Re: extract the function call chains of specific length
by sundialsvc4 (Abbot) on Jul 12, 2013 at 03:34 UTC

    A few years ago, I had to deal with a very similar project ... except that the system to be analyzed consisted of a Devil’s Brew of SAS files, Korn shell scripts, and Tivoli Workload Scheduler (TWS) scripts.   (Don’t ask ... it worked, and they paid, but ick ... and I forevermore shall do worshipful obesiance at the altar of Parse::RecDescent.)

    One of the (key, as it turns out ...) ideas that I used was to write one set of scripts to extract the information individually from every script that might be processed.   These are individual, single links.   I stored everything in an SQLite database file.   (Once I grokked the initially-painful lesson that you must use Transactions, SQLite did everything that I could have wished-for.)   Any of the data-extraction scripts could be run or re-run at any time.   All of the chain-building or other scripts worked entirely by issuing queries against this database as their source of information.   They did not use recursion at all, but did create some fairly elaborate data structures.

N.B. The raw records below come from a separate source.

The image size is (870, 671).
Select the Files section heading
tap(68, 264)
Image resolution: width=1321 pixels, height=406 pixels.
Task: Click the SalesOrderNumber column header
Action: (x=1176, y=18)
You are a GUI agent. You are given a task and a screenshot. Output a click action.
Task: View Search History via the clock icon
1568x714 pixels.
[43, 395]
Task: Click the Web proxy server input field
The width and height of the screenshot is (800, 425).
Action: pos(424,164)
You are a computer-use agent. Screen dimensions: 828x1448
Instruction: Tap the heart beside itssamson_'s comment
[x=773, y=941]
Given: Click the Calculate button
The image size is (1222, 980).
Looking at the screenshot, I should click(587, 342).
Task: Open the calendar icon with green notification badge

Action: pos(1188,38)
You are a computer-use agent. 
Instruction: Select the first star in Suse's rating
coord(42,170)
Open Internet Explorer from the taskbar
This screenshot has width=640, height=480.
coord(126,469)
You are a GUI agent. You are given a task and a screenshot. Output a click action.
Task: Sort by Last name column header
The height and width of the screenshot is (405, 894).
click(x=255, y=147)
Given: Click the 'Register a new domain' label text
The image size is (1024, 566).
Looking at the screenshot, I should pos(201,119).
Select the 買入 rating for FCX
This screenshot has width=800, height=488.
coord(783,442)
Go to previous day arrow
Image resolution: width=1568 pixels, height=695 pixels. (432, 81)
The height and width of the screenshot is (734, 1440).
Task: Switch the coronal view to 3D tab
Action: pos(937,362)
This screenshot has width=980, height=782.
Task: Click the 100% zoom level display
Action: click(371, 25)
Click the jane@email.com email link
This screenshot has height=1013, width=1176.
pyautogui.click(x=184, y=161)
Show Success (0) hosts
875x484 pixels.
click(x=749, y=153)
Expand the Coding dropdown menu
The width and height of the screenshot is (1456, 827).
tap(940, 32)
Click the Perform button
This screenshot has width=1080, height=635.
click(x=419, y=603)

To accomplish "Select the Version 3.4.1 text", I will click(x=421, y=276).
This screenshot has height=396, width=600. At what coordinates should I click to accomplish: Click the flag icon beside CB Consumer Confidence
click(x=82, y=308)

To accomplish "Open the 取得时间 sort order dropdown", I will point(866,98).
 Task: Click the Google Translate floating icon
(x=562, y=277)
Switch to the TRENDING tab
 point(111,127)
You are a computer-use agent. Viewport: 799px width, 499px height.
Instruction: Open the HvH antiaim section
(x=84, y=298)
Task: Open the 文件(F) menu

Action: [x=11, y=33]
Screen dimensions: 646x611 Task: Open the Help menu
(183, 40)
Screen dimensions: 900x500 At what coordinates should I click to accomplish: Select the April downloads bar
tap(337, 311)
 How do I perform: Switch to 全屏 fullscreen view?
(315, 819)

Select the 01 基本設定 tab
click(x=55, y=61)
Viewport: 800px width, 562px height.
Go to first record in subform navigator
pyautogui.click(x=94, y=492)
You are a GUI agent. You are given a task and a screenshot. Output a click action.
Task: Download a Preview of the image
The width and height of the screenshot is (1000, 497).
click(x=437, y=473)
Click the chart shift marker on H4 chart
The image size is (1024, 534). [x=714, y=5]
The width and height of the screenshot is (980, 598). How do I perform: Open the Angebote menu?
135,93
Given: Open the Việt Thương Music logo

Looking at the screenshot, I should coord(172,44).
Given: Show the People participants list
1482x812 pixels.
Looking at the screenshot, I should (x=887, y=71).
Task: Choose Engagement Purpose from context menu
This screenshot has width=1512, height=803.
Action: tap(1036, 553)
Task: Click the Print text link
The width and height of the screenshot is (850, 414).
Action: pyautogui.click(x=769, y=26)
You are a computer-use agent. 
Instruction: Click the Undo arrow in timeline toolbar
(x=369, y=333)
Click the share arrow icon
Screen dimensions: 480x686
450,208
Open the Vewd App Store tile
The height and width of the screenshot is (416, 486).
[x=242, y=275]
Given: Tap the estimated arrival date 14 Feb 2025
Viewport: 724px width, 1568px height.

      Thank you for your valuable advice! I will try, thanks again!
Re: extract the function call chains of specific length
by DrHyde (Prior) on Jul 15, 2013 at 11:12 UTC
    Assuming that you start with a data structure like this:
    { main => [qw(f1 f2 f3 f4 f5)], f1 => [qw(f2)], f2 => [qw(f3,f4)], ... }
    then I'd use that to create a bunch of perl subroutines that contain the right subroutine calls and which use Devel::StackTrace (or caller() to figure out how they were called and log that. Then just call main().